**Direction**
Count how many lines of the items contain the string "arrow", treating uppercase and lowercase as distinct, and reply with only that number.
···
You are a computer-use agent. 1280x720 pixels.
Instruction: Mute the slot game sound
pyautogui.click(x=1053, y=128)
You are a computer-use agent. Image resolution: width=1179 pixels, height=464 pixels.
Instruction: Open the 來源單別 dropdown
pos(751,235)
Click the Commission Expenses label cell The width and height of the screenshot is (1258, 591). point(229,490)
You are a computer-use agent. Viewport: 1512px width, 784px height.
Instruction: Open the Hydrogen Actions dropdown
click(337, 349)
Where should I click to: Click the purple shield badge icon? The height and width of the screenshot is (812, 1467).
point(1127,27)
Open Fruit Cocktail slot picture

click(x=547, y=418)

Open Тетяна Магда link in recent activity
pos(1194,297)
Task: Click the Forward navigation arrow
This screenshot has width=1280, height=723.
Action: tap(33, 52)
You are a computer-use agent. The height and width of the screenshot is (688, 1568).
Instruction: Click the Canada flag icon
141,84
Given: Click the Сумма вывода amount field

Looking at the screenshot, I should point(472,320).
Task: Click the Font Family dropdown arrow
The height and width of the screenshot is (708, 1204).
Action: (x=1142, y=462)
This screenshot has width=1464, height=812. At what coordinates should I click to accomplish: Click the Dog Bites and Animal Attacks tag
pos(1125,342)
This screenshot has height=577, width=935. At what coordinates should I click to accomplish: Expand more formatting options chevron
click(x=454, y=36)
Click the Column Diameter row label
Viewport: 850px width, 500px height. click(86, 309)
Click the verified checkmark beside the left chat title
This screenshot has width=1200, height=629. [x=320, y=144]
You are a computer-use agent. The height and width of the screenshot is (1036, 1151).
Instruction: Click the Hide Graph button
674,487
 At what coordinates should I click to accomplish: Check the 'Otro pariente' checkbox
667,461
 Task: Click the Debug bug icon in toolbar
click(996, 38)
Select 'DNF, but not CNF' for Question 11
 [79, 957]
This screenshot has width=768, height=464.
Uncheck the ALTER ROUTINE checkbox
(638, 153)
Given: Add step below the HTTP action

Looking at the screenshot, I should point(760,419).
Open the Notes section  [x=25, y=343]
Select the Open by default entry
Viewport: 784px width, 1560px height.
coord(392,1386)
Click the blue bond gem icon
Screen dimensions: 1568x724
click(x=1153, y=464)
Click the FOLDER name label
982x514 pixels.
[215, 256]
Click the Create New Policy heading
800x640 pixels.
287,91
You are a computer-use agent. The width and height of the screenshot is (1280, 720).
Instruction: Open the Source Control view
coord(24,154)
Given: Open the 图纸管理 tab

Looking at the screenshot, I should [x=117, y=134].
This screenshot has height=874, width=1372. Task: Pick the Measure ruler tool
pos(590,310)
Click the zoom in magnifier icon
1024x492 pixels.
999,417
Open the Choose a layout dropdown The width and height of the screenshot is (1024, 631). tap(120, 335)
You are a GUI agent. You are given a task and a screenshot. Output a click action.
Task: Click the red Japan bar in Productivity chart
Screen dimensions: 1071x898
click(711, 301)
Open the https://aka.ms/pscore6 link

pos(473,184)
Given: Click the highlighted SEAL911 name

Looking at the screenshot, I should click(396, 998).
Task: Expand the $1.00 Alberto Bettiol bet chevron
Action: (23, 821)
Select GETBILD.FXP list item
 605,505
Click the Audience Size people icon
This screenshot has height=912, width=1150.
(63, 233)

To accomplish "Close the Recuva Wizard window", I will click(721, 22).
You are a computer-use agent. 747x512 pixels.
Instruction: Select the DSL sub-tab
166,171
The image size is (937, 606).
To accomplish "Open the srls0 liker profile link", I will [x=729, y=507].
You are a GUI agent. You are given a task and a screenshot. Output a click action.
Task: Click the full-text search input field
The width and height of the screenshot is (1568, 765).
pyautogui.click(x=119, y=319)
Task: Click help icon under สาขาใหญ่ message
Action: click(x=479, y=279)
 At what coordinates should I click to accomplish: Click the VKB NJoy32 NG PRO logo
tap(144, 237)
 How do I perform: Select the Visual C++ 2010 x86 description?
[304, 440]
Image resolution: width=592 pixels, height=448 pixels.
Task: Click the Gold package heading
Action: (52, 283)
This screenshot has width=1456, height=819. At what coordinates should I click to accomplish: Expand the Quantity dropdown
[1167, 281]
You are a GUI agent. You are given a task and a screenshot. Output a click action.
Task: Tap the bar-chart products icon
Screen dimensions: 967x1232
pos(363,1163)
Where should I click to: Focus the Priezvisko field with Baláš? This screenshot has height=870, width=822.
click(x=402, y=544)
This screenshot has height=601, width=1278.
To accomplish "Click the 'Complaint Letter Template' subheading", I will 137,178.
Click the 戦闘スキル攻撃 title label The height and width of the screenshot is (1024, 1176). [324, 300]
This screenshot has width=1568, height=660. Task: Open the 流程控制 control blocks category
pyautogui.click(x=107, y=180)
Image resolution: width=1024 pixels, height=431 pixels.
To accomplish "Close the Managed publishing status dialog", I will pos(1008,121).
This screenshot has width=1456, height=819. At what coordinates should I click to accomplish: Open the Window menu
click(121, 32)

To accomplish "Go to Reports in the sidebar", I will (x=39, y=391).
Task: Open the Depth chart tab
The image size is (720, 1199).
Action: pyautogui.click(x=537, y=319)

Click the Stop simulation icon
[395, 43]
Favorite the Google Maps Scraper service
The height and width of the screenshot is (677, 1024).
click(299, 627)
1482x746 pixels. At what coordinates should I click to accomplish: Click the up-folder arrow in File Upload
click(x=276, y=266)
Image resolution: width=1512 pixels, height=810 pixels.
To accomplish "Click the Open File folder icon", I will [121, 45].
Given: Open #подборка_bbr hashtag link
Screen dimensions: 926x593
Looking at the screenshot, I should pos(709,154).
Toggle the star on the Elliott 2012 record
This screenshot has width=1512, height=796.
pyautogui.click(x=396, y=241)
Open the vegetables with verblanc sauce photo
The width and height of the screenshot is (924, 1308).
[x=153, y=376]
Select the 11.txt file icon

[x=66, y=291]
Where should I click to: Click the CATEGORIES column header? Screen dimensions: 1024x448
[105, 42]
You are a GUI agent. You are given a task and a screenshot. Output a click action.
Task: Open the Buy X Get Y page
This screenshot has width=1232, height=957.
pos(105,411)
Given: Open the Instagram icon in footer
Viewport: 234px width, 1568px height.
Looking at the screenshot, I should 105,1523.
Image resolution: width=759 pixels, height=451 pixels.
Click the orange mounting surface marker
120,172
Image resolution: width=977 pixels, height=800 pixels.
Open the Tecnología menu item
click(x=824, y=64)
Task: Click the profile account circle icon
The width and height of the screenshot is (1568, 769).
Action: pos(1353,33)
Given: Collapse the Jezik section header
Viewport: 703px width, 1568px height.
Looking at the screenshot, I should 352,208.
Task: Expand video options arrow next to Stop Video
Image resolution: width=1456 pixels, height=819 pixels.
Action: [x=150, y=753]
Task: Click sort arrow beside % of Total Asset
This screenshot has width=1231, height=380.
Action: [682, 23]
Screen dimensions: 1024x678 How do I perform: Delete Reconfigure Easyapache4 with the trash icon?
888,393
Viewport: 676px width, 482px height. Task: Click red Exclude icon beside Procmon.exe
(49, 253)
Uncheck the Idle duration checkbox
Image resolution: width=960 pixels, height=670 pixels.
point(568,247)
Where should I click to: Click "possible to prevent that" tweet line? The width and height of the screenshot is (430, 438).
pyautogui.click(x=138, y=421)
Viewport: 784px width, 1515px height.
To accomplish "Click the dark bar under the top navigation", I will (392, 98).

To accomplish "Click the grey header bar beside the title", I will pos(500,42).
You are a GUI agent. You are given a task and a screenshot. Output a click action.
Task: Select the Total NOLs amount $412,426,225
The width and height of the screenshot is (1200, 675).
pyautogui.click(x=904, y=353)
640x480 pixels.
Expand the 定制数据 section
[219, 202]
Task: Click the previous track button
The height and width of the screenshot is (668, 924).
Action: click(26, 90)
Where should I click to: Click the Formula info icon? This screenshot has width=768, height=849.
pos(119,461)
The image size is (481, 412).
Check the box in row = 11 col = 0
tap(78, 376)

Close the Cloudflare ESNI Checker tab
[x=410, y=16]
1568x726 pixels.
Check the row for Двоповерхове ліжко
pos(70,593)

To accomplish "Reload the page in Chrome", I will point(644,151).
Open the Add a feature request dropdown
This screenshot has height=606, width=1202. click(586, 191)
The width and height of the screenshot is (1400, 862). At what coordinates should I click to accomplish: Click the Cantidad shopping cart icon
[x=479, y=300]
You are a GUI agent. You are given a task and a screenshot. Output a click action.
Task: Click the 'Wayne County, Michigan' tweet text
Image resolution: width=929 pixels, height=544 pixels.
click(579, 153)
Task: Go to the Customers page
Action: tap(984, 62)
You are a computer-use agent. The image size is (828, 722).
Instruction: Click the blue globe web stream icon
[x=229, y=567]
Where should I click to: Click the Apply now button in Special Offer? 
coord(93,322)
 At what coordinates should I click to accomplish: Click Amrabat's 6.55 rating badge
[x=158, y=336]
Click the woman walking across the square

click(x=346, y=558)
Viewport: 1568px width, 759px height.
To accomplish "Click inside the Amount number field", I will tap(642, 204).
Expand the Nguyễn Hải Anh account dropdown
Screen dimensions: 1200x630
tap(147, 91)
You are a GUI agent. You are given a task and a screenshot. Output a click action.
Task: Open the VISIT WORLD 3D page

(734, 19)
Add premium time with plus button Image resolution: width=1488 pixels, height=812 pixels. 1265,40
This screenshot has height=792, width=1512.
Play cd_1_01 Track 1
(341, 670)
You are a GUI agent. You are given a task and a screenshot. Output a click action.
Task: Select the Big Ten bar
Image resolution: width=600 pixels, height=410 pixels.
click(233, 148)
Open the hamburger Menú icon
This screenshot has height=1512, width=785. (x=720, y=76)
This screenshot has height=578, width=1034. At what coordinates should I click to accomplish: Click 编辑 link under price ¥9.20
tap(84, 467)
···
**Worked answer**
5